Op basis van camerabeelden, getuigenverklaringen en forensisch onderzoek vond de officier van justitie bewezen dat de twee zich schuldig hadden gemaakt aan diefstal met geweld en afpersing, beide in vereniging. Hij ging in op de gevolgen voor de medewerkster en een collega: herbelevingen en slecht slapen. Hij nam het advies van meerdere deskundigen over om het jeugdstrafrecht toe te passen voor de 21-jarige verdachte, maar benadrukte ook dat ze planmatig te werk waren gegaan. Ze hadden afspraken gemaakt, een mes gekocht en dit ook gebruikt.
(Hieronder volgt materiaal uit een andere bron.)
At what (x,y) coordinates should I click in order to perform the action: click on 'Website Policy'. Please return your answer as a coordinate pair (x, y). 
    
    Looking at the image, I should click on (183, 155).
Alles overwegende eiste de officier tegen de deze verdachte een gevangenisstraf van negen maanden waarvan drie voorwaardelijk, wat gelijk is aan het voorarrest, en een aantal bijzondere voorwaarden: een meldplicht en reclasseringstoezicht, een leerstraf en het uitzitten van een eerder opgelegde voorwaardelijke straf en toewijzing van de vordering van de eigenaar van het tankstation.
De rechter deed gelijk uitspraak in deze zaak en volgde de officier in grote lijnen: toepassing van het jeugdstrafrecht, een celstraf gelijk aan het voorarrest, een contactverbod met de medeverdachte en toewijzing van de vordering van de benadeelde partij. De eerder opgelegde voorwaardelijke straf van een maand cel werd omgezet naar een leerstraf van 20 uur en een werkstraf van 80 uur. De voorlopige hechtenis werd opgeheven.
De zaak tegen de 17-jarige verdachte werd achter gesloten deuren behandeld. In zijn zaak doet de rechter uitspraak op 18 december, tot die tijd blijft de verdachte in voorarrest. De officier eiste tegen hem 180 dagen jeugddetentie waarvan 117 voorwaardelijk en als voorwaarden een enkelband, intensieve trajectbegeleiding, een locatie- en contactverbod, behandeling bij De Waag en meewerken met een jobcoach.